__Problem details__. If a line of the data below holds the string "computer", copy it.

__Stored items__.
------------
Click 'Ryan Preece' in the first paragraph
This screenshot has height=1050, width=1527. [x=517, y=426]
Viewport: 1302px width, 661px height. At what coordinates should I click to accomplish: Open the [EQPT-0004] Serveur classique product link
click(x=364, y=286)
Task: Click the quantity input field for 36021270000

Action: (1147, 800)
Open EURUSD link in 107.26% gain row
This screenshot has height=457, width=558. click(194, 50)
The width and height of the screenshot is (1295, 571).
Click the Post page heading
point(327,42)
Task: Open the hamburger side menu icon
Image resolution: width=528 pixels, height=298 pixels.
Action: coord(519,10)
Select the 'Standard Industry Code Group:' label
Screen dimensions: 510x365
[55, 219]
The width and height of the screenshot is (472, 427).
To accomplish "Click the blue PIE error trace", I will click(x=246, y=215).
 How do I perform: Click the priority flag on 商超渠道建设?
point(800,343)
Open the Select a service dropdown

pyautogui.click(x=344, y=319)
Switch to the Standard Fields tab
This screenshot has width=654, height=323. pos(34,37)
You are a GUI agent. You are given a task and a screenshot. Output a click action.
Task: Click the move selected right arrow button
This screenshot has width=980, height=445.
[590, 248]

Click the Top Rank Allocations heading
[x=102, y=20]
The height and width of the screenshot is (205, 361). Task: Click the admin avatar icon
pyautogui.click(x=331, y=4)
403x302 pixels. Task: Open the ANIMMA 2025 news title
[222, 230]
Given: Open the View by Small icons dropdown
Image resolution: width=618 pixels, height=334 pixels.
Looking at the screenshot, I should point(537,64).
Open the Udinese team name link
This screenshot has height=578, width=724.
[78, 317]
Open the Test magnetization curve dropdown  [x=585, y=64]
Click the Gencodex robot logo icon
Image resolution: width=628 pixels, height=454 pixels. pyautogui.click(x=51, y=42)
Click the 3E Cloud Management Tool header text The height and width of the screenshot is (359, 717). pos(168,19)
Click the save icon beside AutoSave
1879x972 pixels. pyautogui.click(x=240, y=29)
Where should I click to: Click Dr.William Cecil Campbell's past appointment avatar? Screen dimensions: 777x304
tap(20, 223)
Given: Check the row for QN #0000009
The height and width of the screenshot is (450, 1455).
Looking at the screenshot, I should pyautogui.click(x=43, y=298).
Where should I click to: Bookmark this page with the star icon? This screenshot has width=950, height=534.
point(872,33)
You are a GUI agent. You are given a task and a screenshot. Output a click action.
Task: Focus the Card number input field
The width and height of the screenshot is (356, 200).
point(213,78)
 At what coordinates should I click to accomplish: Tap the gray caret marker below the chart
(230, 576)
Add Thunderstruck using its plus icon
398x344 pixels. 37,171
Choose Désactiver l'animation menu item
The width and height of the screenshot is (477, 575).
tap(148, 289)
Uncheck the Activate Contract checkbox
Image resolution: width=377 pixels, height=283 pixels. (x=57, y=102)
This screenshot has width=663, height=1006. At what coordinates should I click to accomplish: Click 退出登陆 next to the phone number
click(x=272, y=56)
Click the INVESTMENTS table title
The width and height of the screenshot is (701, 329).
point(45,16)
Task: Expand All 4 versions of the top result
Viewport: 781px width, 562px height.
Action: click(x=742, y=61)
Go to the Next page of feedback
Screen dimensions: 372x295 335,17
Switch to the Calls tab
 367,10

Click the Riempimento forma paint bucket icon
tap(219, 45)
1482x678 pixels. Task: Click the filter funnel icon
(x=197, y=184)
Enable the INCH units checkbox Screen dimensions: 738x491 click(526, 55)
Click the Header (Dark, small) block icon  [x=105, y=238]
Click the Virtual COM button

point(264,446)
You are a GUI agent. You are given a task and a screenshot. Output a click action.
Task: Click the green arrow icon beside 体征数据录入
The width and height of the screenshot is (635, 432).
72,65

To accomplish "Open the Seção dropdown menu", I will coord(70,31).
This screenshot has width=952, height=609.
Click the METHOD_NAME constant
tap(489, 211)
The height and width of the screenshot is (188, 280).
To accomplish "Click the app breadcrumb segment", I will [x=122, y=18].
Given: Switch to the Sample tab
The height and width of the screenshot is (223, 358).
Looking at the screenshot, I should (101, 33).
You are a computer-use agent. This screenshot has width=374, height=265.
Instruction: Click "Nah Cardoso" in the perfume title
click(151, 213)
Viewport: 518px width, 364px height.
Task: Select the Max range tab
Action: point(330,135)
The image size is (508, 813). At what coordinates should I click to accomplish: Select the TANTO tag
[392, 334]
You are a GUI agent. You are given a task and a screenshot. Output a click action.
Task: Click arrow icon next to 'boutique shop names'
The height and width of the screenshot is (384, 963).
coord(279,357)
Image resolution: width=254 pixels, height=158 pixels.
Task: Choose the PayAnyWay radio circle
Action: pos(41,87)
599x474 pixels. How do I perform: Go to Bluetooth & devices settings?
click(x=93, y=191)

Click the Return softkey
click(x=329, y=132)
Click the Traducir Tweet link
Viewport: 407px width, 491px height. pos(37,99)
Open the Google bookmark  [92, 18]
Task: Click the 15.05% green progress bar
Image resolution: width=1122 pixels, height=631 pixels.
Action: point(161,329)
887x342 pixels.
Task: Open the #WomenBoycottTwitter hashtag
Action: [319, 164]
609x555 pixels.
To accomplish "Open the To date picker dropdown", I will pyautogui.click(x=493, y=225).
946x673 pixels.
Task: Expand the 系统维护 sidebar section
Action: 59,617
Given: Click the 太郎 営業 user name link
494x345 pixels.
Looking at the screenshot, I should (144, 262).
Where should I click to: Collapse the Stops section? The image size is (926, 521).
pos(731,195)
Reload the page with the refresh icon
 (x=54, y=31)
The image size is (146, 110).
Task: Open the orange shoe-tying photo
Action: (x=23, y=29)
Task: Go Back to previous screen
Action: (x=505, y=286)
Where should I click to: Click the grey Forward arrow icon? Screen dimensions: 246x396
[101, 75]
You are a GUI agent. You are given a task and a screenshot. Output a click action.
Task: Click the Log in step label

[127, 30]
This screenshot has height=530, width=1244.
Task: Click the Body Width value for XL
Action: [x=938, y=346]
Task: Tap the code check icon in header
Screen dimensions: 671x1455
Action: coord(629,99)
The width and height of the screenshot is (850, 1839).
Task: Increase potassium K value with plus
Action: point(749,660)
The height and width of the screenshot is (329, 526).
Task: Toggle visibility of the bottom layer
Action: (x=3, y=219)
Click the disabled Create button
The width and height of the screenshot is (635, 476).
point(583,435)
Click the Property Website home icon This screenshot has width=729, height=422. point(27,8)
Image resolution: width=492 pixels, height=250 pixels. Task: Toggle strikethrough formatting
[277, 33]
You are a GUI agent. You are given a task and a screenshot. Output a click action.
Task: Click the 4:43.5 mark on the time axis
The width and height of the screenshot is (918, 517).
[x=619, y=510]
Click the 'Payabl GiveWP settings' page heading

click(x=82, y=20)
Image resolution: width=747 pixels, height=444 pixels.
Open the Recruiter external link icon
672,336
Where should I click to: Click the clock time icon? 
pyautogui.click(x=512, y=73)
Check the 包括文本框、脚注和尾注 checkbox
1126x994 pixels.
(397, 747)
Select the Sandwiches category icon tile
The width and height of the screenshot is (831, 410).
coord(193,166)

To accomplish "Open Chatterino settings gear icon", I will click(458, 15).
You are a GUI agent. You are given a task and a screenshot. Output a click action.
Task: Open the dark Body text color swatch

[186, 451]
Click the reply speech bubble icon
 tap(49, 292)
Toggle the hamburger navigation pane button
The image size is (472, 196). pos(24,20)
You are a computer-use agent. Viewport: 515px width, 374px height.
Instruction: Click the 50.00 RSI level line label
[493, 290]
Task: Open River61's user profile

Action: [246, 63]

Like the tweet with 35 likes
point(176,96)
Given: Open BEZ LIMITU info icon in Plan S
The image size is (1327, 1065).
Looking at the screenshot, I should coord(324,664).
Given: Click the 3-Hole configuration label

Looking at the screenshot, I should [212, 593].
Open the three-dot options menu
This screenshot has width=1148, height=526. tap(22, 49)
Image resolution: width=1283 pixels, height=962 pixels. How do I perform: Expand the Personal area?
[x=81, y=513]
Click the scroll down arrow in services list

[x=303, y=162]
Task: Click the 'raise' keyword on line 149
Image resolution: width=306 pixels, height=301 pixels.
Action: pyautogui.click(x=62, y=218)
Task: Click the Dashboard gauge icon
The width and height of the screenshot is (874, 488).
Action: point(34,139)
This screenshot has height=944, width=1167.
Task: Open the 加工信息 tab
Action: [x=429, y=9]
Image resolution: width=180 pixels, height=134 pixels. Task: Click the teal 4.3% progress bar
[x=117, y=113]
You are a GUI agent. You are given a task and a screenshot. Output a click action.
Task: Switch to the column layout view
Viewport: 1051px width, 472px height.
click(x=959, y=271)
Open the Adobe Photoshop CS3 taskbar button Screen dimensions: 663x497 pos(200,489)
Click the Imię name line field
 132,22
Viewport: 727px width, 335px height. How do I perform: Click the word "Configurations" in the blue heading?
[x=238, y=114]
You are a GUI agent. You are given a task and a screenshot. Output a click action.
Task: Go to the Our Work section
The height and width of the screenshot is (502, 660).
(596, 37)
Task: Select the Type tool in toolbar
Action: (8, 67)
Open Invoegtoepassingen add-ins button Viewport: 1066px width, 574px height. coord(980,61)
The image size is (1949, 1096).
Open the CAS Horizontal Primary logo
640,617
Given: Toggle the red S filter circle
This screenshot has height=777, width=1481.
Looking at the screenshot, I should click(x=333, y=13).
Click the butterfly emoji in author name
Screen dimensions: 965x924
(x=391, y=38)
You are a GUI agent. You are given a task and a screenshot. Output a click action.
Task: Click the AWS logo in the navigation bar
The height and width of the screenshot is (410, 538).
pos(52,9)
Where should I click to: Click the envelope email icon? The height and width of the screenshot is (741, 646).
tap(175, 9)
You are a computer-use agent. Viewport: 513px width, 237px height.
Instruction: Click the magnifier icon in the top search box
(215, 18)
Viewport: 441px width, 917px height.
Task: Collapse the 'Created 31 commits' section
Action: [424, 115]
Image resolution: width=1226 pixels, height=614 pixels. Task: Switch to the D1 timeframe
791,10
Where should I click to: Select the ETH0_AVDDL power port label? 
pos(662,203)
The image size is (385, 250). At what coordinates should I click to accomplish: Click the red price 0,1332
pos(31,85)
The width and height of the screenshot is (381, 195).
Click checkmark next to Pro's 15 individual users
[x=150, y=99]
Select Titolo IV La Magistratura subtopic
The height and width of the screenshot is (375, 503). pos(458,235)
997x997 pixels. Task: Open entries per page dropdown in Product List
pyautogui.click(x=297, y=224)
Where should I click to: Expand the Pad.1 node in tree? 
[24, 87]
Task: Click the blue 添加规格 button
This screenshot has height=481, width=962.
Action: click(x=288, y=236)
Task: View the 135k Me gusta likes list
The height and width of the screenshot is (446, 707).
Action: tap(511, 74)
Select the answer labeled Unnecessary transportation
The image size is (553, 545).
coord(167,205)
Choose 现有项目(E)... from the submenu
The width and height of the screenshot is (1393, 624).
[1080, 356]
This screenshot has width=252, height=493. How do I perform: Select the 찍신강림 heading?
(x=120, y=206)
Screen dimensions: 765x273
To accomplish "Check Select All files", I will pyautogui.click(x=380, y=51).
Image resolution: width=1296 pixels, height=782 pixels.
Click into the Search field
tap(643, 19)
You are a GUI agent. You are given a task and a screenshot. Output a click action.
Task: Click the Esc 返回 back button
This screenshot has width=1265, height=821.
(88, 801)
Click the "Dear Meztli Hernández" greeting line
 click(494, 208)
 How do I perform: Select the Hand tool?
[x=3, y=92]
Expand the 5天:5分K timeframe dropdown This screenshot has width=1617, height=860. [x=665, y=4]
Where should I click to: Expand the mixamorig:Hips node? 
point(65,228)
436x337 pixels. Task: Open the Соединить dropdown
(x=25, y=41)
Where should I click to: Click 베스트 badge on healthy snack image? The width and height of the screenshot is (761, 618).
------------
__Output of the task__.
You are a computer-use agent. This screenshot has width=374, height=265.
You are a computer-use agent. Viewport: 515px width, 374px height.
You are a computer-use agent. Viewport: 513px width, 237px height.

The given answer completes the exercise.